(345g) Insights Into the Performance of Cu2O in Photocatalytic CO2 Conversion | AIChE

(345g) Insights Into the Performance of Cu2O in Photocatalytic CO2 Conversion

Authors 

Bendavid, L. I. - Presenter, Princeton University
Carter, E. A., Princeton University



Photocatalytic conversion of CO2 to methanol requires new, efficient, and low-cost catalytic materials for this process to be a cost-effective source of fuel. Cu2O is one attractive semiconductor with many optimal properties for this application. The limitations of Cu2O as a photocatalytic material can be better understood through theoretical studies of its physical, electrical, chemical, and optical properties. By identifying the source of the limitations, the possibility of rational design is created, allowing for the study of how modifications to its composition may improve its performance.

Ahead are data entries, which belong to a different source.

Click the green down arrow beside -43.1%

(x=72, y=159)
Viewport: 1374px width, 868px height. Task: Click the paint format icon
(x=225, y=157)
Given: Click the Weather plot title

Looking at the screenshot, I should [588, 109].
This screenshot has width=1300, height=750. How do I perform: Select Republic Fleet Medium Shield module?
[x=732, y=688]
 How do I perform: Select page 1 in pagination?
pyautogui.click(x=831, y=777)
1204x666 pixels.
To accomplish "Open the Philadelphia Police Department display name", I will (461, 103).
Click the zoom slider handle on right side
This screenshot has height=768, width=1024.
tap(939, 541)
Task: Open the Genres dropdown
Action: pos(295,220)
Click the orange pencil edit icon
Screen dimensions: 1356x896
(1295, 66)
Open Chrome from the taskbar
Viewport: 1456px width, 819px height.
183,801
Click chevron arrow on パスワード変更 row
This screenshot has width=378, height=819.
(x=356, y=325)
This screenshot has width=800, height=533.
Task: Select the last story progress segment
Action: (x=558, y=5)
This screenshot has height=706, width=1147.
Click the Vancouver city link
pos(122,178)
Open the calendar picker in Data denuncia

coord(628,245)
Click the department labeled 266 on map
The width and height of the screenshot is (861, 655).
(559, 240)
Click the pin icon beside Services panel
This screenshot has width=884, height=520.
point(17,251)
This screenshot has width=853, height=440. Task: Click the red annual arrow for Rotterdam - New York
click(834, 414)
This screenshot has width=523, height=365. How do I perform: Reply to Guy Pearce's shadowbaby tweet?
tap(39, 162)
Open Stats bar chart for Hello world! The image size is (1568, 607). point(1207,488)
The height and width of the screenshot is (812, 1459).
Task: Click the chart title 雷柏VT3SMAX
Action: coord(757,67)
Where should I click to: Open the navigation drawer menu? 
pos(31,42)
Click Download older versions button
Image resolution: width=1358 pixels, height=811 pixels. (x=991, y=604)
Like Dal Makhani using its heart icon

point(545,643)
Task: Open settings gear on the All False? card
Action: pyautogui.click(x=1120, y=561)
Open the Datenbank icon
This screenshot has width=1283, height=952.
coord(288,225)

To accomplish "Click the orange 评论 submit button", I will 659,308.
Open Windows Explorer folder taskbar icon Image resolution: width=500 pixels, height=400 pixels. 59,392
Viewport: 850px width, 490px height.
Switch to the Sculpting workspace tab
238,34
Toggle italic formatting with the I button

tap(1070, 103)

We use density functional theory (DFT) +U and hybrid-DFT to evaluate many of the properties of Cu2O that are essential factors in its functionality as a photocatalyst. The need for DFT+U and hybrid-DFT is first established by a comparison to conventional DFT in the prediction of Cu2O bulk properties. We then use a hybrid-DFT/G0W0 approach to evaluate the Cu2O band gap and band edge potentials, which define the material’s sunlight absorption efficiency and its thermodynamic ability to catalyze redox reactions. A combination of DFT+U and HSE is used to examine the energetics and electronic structure of trap states and delocalized hole states created by intrinsic bulk cation vacancies. Trap states are detrimental to photoconductivity by promoting carrier recombination, and inhibiting trap states will help to optimize of Cu2O as a photocatalyst. Based on our observations, we suggest doping with Li as a method to prevent deleterious trap state formation. Finally, we use DFT+U to analyze reactant adsorption on the Cu2O(111) surface, and show the importance of the coordinatively unsaturated surface copper atom as the adsorption site.